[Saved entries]
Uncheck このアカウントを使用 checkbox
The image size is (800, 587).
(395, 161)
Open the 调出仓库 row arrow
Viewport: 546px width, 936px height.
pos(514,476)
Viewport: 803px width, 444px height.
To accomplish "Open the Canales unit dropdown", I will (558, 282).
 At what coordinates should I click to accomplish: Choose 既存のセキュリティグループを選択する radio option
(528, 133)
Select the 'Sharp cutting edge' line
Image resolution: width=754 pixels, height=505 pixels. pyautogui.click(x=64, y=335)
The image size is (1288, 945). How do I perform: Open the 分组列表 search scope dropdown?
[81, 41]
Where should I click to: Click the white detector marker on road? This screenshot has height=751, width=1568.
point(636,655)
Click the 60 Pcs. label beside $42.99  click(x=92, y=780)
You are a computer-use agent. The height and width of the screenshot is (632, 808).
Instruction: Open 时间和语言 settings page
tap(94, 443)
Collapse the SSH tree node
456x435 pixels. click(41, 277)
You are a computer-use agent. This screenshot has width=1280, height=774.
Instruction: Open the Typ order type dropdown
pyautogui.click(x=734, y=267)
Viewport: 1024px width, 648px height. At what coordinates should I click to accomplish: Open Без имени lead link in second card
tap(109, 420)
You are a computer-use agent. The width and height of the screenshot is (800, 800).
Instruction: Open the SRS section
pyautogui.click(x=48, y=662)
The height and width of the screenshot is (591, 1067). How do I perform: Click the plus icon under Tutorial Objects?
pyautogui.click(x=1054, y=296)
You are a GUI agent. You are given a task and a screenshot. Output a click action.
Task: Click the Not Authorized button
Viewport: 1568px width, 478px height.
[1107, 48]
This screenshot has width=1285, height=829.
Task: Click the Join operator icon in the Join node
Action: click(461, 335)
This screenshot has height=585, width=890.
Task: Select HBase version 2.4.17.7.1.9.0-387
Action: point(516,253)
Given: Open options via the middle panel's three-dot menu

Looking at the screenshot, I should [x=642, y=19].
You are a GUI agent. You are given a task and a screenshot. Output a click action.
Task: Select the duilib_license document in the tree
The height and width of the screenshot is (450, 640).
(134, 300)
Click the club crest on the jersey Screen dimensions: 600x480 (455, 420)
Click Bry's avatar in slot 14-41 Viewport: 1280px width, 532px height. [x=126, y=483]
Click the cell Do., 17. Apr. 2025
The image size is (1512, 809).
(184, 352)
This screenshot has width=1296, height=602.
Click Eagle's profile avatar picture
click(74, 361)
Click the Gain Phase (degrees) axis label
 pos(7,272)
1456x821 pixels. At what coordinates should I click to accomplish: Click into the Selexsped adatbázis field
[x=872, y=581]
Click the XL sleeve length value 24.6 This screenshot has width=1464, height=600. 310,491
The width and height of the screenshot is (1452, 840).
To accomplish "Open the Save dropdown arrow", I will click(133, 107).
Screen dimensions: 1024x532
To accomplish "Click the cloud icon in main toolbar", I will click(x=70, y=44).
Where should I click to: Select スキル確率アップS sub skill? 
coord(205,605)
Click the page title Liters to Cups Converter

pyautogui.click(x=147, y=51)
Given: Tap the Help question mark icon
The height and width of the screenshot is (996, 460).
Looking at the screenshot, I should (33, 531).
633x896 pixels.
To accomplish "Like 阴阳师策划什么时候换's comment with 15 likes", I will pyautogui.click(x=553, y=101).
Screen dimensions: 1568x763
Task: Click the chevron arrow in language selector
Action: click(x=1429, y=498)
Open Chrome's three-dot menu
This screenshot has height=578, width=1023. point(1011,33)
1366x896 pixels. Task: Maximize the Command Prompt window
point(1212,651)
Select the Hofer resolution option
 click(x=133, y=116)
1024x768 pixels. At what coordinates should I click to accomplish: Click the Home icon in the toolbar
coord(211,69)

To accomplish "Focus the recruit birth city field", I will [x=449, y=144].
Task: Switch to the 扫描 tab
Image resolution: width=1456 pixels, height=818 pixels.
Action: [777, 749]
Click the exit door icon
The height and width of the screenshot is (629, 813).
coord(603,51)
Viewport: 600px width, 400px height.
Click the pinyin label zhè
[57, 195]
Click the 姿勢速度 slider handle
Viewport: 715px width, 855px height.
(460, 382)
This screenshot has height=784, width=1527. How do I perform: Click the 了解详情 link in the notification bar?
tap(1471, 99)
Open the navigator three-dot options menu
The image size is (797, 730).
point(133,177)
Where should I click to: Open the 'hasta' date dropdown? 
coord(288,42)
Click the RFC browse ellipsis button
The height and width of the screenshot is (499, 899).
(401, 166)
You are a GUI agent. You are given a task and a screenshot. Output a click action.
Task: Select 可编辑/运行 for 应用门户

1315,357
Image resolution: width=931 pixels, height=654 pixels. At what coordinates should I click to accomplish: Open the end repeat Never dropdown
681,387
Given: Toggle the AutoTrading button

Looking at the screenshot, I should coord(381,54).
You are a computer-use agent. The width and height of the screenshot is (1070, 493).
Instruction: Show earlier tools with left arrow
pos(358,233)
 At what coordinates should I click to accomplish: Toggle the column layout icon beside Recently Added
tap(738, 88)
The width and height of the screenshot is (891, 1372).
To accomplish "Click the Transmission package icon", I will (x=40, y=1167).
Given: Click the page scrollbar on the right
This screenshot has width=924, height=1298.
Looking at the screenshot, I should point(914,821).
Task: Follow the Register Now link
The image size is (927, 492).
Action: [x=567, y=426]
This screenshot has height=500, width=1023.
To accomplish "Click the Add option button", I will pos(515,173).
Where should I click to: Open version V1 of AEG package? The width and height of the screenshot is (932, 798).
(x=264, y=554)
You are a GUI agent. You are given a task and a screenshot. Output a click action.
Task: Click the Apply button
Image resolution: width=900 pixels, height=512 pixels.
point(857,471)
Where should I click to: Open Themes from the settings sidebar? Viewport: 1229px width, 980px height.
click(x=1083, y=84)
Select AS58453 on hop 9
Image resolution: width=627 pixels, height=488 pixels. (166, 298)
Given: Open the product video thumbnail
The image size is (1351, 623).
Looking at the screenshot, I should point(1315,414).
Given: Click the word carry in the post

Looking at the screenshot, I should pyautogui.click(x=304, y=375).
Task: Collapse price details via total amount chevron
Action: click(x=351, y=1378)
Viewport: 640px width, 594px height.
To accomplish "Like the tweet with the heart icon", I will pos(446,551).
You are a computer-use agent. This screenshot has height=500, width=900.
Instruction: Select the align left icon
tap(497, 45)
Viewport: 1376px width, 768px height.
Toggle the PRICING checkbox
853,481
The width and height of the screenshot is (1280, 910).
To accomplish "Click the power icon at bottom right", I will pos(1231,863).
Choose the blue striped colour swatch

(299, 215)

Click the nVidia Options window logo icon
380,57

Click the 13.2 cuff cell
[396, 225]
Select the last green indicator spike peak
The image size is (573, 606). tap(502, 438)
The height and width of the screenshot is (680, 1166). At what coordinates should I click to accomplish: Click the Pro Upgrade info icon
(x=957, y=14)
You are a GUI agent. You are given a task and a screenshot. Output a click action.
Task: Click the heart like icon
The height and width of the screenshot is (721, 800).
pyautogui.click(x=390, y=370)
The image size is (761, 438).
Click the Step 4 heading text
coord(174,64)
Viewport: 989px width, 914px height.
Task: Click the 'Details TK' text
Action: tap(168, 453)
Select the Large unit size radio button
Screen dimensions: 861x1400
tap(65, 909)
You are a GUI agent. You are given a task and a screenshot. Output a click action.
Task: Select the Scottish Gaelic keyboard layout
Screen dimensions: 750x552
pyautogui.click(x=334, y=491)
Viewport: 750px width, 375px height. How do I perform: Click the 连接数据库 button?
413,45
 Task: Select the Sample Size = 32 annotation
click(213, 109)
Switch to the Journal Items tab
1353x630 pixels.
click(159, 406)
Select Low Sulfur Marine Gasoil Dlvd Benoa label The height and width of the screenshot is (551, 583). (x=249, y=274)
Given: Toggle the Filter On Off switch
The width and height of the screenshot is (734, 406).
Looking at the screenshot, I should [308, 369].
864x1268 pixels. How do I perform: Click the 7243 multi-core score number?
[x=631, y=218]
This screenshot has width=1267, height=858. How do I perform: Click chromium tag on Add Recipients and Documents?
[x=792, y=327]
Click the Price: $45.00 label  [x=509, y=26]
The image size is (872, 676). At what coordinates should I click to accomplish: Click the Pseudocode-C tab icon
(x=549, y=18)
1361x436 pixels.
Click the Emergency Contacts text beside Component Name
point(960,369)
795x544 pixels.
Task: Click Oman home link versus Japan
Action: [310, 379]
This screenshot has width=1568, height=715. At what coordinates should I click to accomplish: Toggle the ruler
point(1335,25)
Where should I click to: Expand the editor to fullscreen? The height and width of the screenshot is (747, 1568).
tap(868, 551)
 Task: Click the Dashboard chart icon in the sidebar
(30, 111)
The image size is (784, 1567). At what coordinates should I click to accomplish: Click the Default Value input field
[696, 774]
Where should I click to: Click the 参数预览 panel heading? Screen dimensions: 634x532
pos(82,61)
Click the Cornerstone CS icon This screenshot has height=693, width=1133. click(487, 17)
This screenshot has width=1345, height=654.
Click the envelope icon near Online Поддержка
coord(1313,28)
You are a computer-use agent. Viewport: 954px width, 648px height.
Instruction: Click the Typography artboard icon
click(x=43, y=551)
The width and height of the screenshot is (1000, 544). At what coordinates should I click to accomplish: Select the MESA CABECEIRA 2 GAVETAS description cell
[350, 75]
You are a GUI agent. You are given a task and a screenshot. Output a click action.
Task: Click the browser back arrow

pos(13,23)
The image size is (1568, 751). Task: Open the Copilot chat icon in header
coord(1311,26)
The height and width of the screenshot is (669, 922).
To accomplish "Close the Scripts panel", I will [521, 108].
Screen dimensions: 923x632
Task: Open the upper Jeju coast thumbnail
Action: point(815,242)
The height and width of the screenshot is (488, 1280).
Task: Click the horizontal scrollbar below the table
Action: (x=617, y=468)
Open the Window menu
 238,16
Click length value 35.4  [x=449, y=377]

> [WORK INSTRUCTION] Return each line in the records that holds the string "computer".

> [WORKED SOLUTION]
You are a computer-use agent. The height and width of the screenshot is (632, 808).
You are a computer-use agent. This screenshot has width=1280, height=774.
You are a computer-use agent. The width and height of the screenshot is (800, 800).
You are a computer-use agent. The width and height of the screenshot is (1070, 493).
You are a computer-use agent. This screenshot has height=500, width=900.
You are a computer-use agent. Viewport: 954px width, 648px height.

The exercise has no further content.